The task =
Every line of the records that holds the word "settings" should be copied out.

Records supplied =
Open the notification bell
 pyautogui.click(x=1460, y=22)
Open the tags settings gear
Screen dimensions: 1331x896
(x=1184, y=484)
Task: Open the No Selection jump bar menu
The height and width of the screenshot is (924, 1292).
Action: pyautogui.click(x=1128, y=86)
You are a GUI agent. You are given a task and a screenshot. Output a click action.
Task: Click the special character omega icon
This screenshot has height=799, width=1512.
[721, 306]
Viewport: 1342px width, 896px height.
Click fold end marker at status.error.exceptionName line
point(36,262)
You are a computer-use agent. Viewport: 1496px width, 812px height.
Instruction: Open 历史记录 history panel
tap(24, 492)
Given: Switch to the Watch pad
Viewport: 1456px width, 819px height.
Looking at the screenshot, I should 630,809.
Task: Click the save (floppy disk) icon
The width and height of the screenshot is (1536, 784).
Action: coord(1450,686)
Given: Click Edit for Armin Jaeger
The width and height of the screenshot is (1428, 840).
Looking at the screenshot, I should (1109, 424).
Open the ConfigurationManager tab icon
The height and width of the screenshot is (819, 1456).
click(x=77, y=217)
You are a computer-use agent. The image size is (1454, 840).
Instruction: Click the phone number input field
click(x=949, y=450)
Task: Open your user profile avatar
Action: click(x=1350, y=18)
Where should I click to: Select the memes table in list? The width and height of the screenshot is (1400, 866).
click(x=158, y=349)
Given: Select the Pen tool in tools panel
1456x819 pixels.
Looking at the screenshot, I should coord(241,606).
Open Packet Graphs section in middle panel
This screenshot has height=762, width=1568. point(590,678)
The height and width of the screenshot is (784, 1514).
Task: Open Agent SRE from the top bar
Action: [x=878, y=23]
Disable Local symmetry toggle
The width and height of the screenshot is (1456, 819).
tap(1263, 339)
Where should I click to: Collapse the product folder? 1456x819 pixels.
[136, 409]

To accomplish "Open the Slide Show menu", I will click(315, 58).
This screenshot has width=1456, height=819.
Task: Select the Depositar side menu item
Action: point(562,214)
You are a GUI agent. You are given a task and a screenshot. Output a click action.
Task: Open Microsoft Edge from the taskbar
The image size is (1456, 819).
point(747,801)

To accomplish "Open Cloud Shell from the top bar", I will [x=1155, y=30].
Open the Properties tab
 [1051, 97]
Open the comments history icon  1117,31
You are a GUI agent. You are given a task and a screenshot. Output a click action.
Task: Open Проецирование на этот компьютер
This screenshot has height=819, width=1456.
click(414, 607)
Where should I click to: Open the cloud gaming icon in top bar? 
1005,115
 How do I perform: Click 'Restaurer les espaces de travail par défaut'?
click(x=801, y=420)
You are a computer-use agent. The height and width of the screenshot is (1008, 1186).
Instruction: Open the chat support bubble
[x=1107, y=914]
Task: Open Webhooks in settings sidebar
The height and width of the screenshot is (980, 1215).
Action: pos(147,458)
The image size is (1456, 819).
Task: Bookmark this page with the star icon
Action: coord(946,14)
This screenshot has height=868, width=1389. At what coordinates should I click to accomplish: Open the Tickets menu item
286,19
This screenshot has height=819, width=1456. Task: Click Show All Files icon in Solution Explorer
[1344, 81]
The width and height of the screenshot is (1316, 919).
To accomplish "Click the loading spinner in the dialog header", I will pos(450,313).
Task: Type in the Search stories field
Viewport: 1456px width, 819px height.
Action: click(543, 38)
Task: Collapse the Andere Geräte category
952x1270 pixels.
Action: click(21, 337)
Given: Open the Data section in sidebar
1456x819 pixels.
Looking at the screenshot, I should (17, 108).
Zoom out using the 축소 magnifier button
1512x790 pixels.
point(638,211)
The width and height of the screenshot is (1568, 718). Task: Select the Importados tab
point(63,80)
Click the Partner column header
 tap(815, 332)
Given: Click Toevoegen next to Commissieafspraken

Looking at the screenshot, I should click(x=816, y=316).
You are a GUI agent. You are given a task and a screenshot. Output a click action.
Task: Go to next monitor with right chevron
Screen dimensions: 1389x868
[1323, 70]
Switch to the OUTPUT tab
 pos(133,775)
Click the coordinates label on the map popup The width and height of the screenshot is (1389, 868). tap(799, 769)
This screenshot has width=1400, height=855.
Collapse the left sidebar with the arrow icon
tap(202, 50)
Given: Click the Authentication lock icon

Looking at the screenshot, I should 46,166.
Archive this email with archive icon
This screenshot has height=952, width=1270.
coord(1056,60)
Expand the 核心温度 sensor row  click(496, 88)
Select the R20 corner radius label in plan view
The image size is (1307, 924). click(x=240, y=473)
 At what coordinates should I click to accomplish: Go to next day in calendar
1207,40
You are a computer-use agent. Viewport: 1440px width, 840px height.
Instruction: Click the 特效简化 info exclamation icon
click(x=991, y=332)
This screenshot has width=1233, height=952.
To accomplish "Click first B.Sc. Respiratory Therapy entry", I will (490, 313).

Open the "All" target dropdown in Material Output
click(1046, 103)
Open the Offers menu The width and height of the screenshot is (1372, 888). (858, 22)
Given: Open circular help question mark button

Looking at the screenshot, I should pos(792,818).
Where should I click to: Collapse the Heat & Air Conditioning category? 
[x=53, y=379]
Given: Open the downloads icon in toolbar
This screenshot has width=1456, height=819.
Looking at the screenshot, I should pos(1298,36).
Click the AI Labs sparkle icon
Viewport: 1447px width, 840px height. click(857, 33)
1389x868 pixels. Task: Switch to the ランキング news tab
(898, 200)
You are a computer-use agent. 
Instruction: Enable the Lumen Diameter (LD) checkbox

Expected answer =
Open the tags settings gear
Task: Open Webhooks in settings sidebar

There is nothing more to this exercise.